(PROBLEM STATEMENT) The response must be the exact lines from the line holding "Screen dimensions: 882x671" through the end of the entries, with no pictures and nothing else.

(SOURCE DATA)
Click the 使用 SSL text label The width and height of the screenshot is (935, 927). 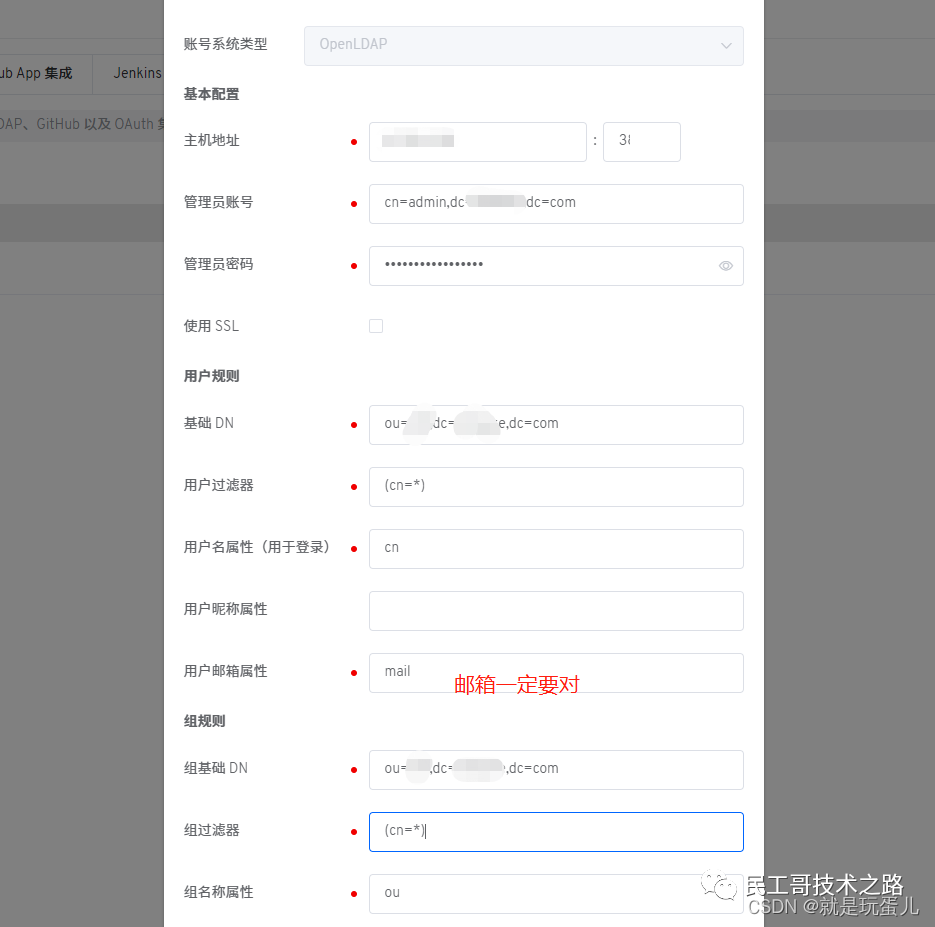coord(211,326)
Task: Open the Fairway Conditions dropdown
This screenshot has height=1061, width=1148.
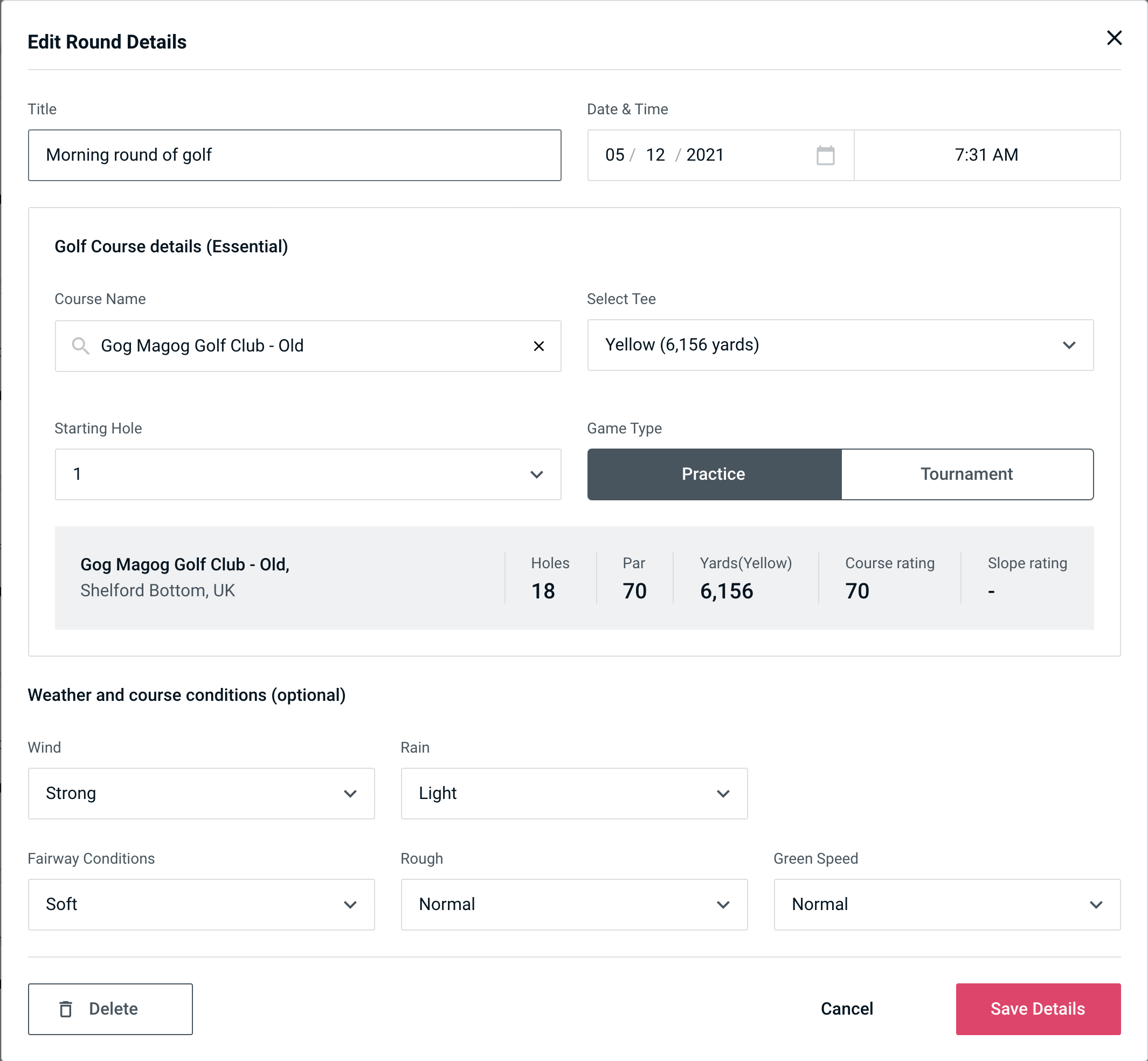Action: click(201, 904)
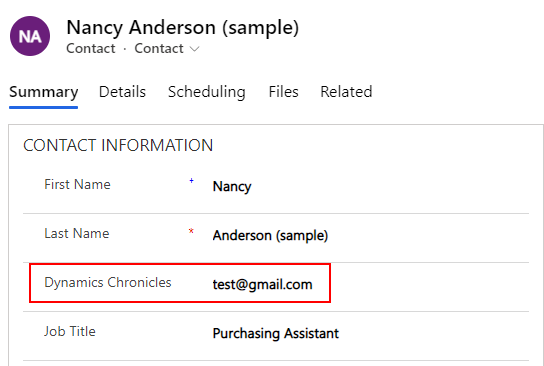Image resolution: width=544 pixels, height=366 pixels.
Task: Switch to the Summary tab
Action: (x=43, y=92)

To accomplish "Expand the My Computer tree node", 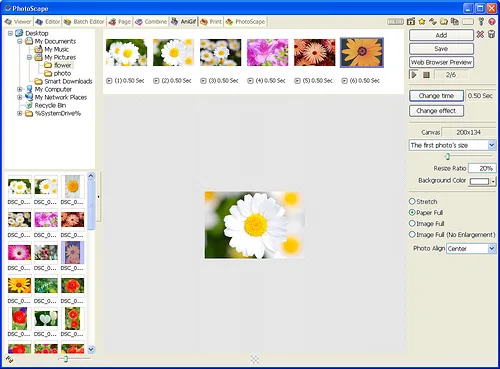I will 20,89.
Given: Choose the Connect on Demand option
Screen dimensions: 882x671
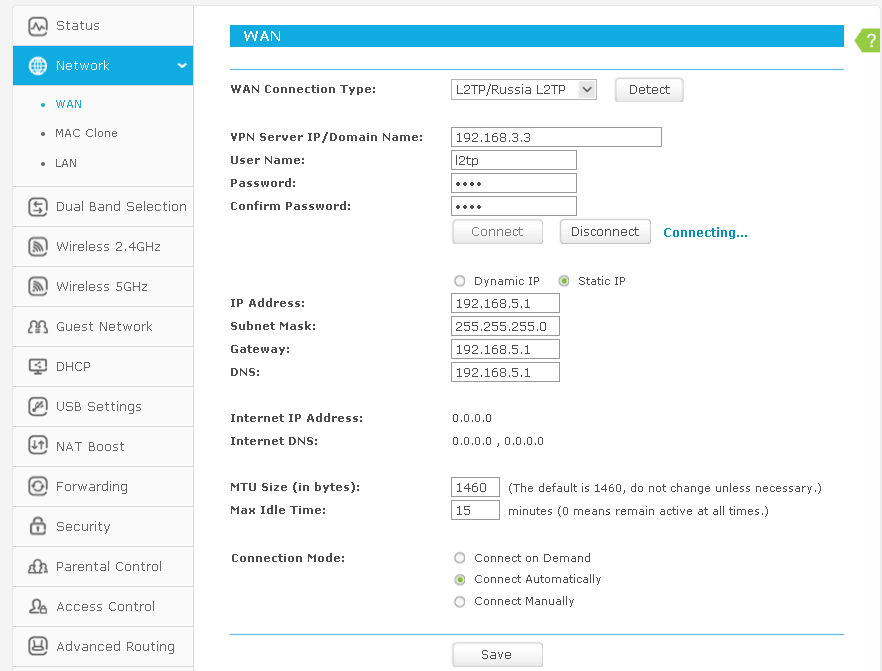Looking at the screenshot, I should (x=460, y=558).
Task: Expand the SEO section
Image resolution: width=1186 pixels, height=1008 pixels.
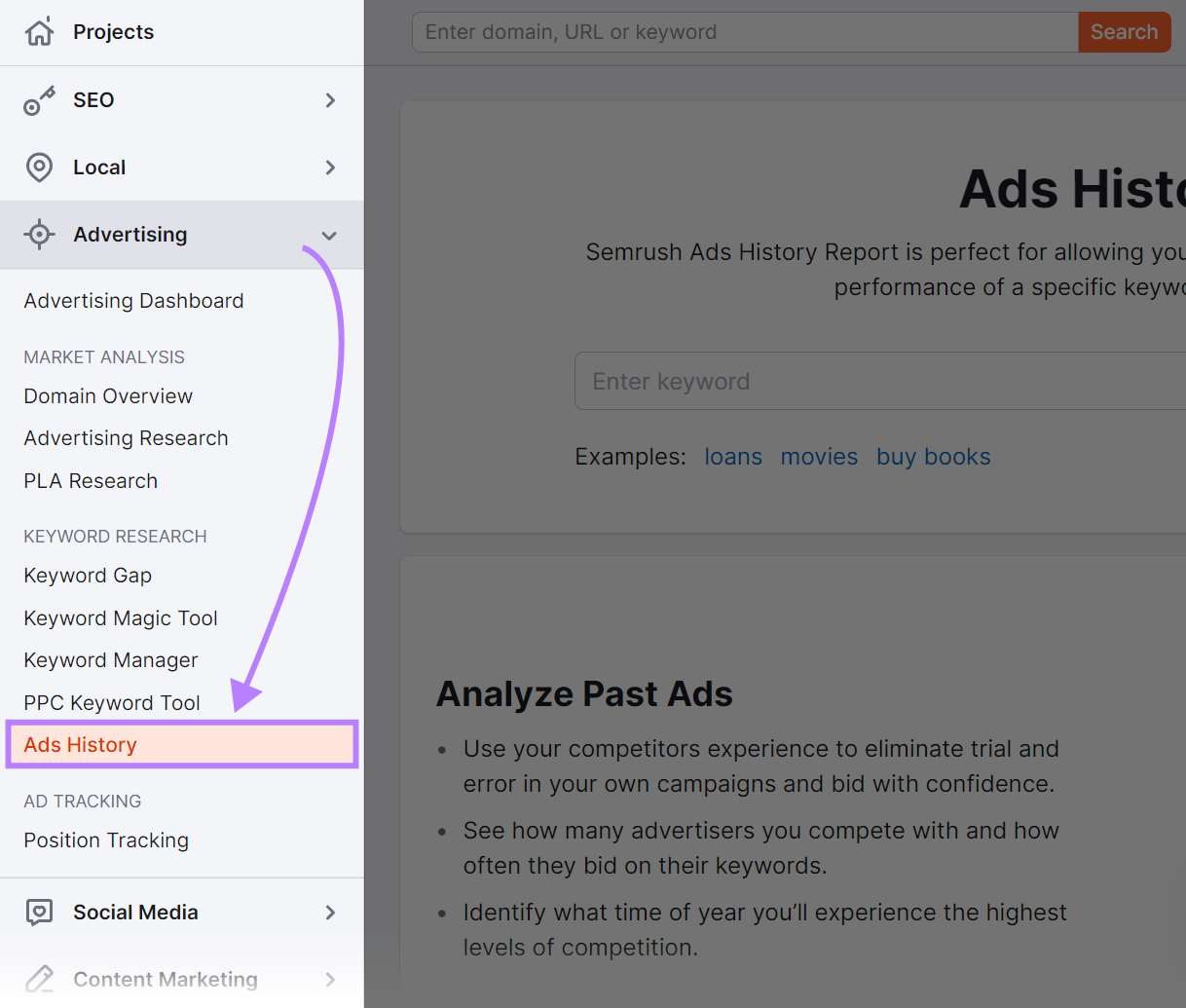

(TASK RESPONSE)
Screen dimensions: 882x671
Looking at the screenshot, I should (x=460, y=558).
Task: Expand the SEO section
Image resolution: width=1186 pixels, height=1008 pixels.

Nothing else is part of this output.